**What the task requires:**
Word for word, print every entry below.

**The data:**
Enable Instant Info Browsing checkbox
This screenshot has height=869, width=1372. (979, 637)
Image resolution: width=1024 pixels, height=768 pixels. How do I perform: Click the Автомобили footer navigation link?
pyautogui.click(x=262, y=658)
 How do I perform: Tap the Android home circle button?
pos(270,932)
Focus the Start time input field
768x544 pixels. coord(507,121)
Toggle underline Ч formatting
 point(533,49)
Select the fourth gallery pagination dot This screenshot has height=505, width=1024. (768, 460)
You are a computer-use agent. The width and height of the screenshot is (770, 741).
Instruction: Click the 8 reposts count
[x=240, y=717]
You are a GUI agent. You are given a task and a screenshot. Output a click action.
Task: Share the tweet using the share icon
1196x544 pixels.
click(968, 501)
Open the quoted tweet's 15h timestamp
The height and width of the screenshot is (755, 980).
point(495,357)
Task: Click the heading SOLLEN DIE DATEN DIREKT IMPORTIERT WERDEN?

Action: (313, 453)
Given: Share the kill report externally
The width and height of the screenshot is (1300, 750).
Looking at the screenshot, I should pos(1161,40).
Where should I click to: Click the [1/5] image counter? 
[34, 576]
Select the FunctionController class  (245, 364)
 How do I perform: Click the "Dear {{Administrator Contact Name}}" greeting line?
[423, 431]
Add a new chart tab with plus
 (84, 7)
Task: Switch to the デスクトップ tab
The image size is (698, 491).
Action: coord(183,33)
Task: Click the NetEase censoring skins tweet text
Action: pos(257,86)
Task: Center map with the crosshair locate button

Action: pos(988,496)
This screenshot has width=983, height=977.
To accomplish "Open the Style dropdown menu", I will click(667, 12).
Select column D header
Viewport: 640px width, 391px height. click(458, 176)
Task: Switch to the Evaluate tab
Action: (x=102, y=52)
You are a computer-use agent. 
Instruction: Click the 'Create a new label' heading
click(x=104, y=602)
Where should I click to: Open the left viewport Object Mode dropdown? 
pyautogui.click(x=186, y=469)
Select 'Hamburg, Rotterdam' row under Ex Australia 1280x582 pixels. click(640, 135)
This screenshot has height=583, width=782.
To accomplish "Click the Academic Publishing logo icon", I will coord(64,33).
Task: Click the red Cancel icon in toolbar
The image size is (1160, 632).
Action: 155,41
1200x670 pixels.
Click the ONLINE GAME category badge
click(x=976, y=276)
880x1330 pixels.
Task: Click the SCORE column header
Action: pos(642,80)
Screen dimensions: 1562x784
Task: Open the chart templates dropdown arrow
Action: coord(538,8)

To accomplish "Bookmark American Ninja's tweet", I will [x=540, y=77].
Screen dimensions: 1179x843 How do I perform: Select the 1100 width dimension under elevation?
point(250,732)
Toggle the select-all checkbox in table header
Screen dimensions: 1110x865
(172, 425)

**Exercise solution:**
Enable Instant Info Browsing checkbox
This screenshot has height=869, width=1372. (979, 637)
Image resolution: width=1024 pixels, height=768 pixels. How do I perform: Click the Автомобили footer navigation link?
pyautogui.click(x=262, y=658)
 How do I perform: Tap the Android home circle button?
pos(270,932)
Focus the Start time input field
768x544 pixels. coord(507,121)
Toggle underline Ч formatting
 point(533,49)
Select the fourth gallery pagination dot This screenshot has height=505, width=1024. (768, 460)
You are a computer-use agent. The width and height of the screenshot is (770, 741).
Instruction: Click the 8 reposts count
[x=240, y=717]
You are a GUI agent. You are given a task and a screenshot. Output a click action.
Task: Share the tweet using the share icon
1196x544 pixels.
click(968, 501)
Open the quoted tweet's 15h timestamp
The height and width of the screenshot is (755, 980).
point(495,357)
Task: Click the heading SOLLEN DIE DATEN DIREKT IMPORTIERT WERDEN?

Action: (313, 453)
Given: Share the kill report externally
The width and height of the screenshot is (1300, 750).
Looking at the screenshot, I should pos(1161,40).
Where should I click to: Click the [1/5] image counter? 
[34, 576]
Select the FunctionController class  (245, 364)
 How do I perform: Click the "Dear {{Administrator Contact Name}}" greeting line?
[423, 431]
Add a new chart tab with plus
 (84, 7)
Task: Switch to the デスクトップ tab
The image size is (698, 491).
Action: coord(183,33)
Task: Click the NetEase censoring skins tweet text
Action: pos(257,86)
Task: Center map with the crosshair locate button

Action: pos(988,496)
This screenshot has width=983, height=977.
To accomplish "Open the Style dropdown menu", I will click(667, 12).
Select column D header
Viewport: 640px width, 391px height. click(458, 176)
Task: Switch to the Evaluate tab
Action: (x=102, y=52)
You are a computer-use agent. 
Instruction: Click the 'Create a new label' heading
click(x=104, y=602)
Where should I click to: Open the left viewport Object Mode dropdown? 
pyautogui.click(x=186, y=469)
Select 'Hamburg, Rotterdam' row under Ex Australia 1280x582 pixels. click(640, 135)
This screenshot has height=583, width=782.
To accomplish "Click the Academic Publishing logo icon", I will coord(64,33).
Task: Click the red Cancel icon in toolbar
The image size is (1160, 632).
Action: 155,41
1200x670 pixels.
Click the ONLINE GAME category badge
click(x=976, y=276)
880x1330 pixels.
Task: Click the SCORE column header
Action: pos(642,80)
Screen dimensions: 1562x784
Task: Open the chart templates dropdown arrow
Action: coord(538,8)

To accomplish "Bookmark American Ninja's tweet", I will [x=540, y=77].
Screen dimensions: 1179x843 How do I perform: Select the 1100 width dimension under elevation?
point(250,732)
Toggle the select-all checkbox in table header
Screen dimensions: 1110x865
(172, 425)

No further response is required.